文章由Joan W. Conaway和Ronald C. Conaway研究组完成,这一研究组聚焦于转录过程,基因表达调控,RNA聚合酶等方面的研究,曾发现多个转录因子的关键作用,比如他们发现一个能够从其它蛋白中移走蛋白标记(泛素)的泛素酶Uch37调控基因表达的新机制。
RNA聚合酶II(Pol II)三大RNA聚合酶之一,存在于基因转录装置的核心位置,编码蛋白质基因的转录受到RNA聚合酶的调控。RNA聚合酶解开DNA双链,沿着一条链移动。在移动过程中,它们一边“解读”DNA链上的核苷,一边合成一条相应的RNA链。
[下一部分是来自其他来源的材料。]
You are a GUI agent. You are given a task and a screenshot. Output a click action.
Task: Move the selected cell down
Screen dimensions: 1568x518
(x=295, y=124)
由Pol II组成的RNA是信使RNA(mRNA),它们将合成蛋白质的指令传给核糖体。
这一酶的结构已于2008年被Patrick Cramer等人测定,但是其中的一些关键问题还没有搞清楚,比如RNA聚合酶II停顿后重新激活过程与SECs的聚集密切相关——SECs包含有ELL/EAF家族成员:P-TEFb等参与转录的蛋白因子,这个过程是如何发生的,科学家们至今了解得并不多。
在这篇文章中,研究人员发现了MED26(中介体复合物亚基,human Mediator subunit)在这一过程中的关键作用,MED26的保守N端有可以与SECs结合的位点,而且这一因子还是与RNA聚合酶II起始复合物中起始因子TFIID首先相互作用的分子开关,在这之后,MED26能交换下TFIID,从而结合到包含ELL/EAF和P-TEF的复合物上,帮助RNA聚合酶II的延伸过程。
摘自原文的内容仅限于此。